BANKER側のヒット&スタンドチャート

以下は 「 BANKER 」 側のヒットまたはスタンドの規則表である。すでに述べた通り、一般のプレーヤーがこれらの規則を覚える必要はまったくなく、覚えても覚えなくてもなんらゲームの進行や結果に影響を及ぼさない。
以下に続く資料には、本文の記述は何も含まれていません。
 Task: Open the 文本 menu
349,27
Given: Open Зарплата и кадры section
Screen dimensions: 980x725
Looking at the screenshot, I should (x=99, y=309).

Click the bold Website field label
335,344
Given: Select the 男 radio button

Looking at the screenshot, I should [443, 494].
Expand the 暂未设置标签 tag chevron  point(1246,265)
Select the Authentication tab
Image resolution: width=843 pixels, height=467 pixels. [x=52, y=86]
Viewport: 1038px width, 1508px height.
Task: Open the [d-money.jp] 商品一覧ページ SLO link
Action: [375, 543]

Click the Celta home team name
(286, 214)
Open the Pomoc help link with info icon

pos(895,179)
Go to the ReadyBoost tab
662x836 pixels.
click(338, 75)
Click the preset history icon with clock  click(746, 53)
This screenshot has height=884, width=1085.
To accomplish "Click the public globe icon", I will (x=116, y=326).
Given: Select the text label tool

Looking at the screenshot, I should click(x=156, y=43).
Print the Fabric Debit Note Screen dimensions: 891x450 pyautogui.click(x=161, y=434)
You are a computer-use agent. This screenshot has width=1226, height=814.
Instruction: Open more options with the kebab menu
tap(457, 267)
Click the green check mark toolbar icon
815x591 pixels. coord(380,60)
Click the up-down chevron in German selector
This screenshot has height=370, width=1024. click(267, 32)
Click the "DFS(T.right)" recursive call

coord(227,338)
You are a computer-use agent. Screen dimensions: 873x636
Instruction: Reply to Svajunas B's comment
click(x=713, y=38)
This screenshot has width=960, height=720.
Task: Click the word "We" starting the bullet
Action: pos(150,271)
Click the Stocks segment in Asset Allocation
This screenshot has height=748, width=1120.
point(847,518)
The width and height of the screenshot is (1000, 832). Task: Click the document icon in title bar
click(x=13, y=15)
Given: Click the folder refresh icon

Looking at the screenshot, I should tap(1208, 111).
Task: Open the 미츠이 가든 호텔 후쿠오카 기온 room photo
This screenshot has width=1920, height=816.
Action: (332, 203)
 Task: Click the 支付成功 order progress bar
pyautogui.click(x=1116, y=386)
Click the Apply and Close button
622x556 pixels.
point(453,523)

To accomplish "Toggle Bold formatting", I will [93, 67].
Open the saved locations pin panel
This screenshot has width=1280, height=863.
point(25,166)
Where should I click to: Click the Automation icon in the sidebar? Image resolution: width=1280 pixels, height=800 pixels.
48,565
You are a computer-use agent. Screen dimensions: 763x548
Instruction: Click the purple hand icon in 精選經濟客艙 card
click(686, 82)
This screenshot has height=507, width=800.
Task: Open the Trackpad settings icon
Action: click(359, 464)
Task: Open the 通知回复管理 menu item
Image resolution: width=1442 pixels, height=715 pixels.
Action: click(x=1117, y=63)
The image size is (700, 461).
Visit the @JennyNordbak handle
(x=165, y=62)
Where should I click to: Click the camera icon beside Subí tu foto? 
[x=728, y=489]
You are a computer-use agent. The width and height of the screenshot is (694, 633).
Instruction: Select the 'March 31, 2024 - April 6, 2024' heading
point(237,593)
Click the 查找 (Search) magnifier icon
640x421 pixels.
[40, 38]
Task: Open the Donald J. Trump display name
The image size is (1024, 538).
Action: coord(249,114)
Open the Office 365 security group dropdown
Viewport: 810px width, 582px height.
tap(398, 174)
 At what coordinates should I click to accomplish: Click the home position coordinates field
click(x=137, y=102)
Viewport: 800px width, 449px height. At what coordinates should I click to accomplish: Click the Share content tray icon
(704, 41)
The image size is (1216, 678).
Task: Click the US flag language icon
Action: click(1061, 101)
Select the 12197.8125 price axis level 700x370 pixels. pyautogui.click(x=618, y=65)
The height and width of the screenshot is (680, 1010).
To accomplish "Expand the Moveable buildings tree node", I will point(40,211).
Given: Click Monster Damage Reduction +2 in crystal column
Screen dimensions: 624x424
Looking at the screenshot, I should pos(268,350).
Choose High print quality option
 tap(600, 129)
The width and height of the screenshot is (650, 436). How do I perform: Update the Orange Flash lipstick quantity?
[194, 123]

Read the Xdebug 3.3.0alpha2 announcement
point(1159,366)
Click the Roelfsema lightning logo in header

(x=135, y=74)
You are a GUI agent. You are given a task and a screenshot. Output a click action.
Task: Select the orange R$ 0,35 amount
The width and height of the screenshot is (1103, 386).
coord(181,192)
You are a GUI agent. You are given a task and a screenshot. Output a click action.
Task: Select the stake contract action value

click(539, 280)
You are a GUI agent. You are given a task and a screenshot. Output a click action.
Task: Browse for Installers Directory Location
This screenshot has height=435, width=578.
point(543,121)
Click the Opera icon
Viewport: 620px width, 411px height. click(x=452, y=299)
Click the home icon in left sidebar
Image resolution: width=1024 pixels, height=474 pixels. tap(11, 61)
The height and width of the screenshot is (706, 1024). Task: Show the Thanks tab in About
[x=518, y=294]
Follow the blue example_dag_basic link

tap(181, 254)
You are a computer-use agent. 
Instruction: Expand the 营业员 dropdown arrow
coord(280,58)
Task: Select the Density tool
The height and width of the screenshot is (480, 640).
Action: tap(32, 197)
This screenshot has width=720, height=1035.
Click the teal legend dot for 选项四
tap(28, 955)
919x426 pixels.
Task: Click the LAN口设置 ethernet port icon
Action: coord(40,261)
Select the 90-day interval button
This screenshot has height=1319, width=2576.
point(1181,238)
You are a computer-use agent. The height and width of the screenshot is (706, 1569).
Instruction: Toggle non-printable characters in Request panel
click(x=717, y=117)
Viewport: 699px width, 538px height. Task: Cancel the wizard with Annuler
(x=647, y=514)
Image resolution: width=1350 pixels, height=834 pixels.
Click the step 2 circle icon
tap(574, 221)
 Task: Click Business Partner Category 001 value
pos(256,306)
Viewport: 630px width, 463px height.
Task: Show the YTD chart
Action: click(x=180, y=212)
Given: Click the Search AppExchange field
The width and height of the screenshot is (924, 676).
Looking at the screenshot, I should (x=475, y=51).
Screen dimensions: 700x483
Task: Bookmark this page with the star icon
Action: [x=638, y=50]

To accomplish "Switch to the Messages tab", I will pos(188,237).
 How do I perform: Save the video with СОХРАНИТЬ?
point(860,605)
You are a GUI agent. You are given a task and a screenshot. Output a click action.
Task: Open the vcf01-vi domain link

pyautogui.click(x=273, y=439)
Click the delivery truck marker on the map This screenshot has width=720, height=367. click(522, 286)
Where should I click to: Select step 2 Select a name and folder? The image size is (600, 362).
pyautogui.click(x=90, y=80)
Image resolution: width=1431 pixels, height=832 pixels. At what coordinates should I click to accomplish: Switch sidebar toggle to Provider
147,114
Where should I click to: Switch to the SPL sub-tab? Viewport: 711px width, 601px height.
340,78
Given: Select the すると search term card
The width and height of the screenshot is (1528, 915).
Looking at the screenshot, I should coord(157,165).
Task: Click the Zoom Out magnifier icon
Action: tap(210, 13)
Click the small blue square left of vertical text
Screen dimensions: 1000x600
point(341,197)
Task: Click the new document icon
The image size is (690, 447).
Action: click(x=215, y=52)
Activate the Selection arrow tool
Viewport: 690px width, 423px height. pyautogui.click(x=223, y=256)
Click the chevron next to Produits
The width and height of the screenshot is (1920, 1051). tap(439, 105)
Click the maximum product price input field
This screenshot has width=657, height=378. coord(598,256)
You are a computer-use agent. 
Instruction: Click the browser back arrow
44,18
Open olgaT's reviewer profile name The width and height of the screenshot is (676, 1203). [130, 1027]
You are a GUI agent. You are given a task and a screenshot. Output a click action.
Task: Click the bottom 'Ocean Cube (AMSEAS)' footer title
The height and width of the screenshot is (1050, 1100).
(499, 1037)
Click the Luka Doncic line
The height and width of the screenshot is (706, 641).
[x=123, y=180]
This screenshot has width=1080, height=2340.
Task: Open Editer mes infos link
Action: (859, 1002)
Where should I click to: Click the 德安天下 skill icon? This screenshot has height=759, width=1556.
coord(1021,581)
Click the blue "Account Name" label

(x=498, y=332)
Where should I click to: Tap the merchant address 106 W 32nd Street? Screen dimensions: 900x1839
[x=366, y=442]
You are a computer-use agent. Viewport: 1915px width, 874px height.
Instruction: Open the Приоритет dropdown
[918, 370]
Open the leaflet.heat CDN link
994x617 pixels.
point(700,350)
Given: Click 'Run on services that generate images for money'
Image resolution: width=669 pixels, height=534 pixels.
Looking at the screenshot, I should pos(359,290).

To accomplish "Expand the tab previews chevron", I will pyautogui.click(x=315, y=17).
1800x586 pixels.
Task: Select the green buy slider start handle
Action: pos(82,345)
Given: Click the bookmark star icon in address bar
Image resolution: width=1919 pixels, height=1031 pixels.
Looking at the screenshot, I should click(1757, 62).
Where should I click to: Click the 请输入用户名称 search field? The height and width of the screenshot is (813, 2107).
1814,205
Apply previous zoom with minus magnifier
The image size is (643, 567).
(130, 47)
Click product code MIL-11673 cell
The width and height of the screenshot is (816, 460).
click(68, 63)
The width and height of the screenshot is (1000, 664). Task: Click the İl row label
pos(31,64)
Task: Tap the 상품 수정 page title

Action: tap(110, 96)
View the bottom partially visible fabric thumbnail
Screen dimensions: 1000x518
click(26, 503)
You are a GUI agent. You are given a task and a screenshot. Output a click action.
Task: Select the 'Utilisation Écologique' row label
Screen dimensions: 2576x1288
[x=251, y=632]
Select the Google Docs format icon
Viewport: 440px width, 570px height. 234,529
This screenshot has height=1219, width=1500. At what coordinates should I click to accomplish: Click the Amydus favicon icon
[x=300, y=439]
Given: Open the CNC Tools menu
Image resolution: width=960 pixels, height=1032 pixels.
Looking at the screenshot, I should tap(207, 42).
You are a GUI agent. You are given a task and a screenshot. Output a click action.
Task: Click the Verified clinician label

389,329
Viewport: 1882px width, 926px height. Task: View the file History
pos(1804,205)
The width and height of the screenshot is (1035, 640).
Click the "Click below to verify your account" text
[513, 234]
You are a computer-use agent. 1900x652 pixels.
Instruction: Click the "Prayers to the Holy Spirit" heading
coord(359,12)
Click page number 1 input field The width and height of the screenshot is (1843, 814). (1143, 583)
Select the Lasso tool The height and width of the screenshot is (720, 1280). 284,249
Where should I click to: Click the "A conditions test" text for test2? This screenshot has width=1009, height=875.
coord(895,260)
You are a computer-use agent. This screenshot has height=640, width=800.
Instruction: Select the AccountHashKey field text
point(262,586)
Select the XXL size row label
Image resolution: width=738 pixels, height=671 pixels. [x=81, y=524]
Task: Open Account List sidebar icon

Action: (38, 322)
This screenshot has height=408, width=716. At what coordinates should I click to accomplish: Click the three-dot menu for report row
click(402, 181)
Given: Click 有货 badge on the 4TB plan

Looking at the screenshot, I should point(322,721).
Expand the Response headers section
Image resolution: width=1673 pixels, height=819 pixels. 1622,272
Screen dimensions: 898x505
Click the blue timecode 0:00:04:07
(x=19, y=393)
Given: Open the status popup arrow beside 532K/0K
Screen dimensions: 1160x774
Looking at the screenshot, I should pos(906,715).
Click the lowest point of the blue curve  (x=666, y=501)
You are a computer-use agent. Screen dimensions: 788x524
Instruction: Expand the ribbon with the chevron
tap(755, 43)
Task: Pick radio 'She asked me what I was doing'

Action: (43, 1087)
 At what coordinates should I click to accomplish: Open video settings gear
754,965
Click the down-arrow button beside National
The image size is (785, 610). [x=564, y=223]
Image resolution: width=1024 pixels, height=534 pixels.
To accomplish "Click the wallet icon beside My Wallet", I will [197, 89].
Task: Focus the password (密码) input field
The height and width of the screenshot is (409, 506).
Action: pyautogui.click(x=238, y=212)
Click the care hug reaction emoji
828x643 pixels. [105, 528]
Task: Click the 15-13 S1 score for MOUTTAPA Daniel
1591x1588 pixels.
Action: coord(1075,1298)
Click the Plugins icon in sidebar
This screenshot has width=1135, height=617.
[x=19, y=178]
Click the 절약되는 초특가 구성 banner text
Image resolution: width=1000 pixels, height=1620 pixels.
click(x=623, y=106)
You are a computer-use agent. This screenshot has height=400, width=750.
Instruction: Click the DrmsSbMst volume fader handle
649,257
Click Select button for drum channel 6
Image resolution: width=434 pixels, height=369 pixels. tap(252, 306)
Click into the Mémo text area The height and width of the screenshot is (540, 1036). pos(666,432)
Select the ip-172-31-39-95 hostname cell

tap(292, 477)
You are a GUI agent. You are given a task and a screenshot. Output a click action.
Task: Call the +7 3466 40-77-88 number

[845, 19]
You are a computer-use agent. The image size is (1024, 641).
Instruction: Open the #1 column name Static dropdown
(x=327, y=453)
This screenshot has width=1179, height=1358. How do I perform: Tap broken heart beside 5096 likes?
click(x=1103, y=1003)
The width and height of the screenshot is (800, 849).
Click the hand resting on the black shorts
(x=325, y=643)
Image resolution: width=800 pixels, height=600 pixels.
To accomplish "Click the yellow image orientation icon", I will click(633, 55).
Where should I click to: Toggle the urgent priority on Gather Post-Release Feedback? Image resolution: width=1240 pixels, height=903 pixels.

この規則表はあくまでも興味の対象として参考までに掲載したまでである。

[ BANKER 側 ]

▼ 最初の2枚のカードの合計の下一ケタが …
 0~2の場合:3枚目を引かなければならない。
 3の場合:PLAYER 側が3枚目を引かない状態
 ( つまり PLAYER 側の手が6,7の状態)の場合は
 BANKER は3枚目を引かなければならない。

 PLAYER 側が3枚目を引いてそのカードが
 0,1,2,3,4,5,6,7,9の場合は
 BANKER も3枚目を引かなければならず、
 PLAYER 側の3枚目のカードが8 の場合は
 3枚目を引いてはならない。
 4の場合:PLAYER 側が3枚目を引かない状態
 ( つまりPLAYER 側の手が6,7の状態)の場合は
 BANKER は3枚目を引かなければならない。

 PLAYER 側が3枚目を引いてそのカードが、
 2,3,4,5,6,7 の場合は
 BANKER も3枚目を引かなければならず、
 PLAYER 側の3枚目のカードが0,1,8,9の場合は
 3枚目を引いてはならない。
 5の場合:PLAYER 側が3枚目を引かない状態
 ( つまりPLAYER 側の手が6,7の状態)の場合は
 BANKER は3枚目を引かなければならない。

 PLAYER 側が3枚目を引いてそのカードが、
 4,5,6,7の場合は BANKER も3枚目を引かなければならず、
 PLAYER 側の3枚目のカードが0,1,2,3,8,9の場合は
 3枚目を引いてはならない。
 6の場合:PLAYER 側が3枚目を引かない状態
 ( つまりPLAYER 側の手が6,7の状態)の場合は
 BANKER も3枚目を引くことはできない。

 PLAYER 側が3枚目を引いてそのカードが、
 6,7の場合は BANKER も3枚目を引かなければならず、
 PLAYER 側の3枚目のカードが、
 0,1,2,3,4,5,8,9の場合は
 3枚目を引いてはならない。
 7の場合:3枚目を引くことはできない。
 8,9の場合:相手が8,9でない限り自動的に勝ち。
 つまり相手はカードを引くことができない。 
 相手も8,9の場合はそのまま勝負。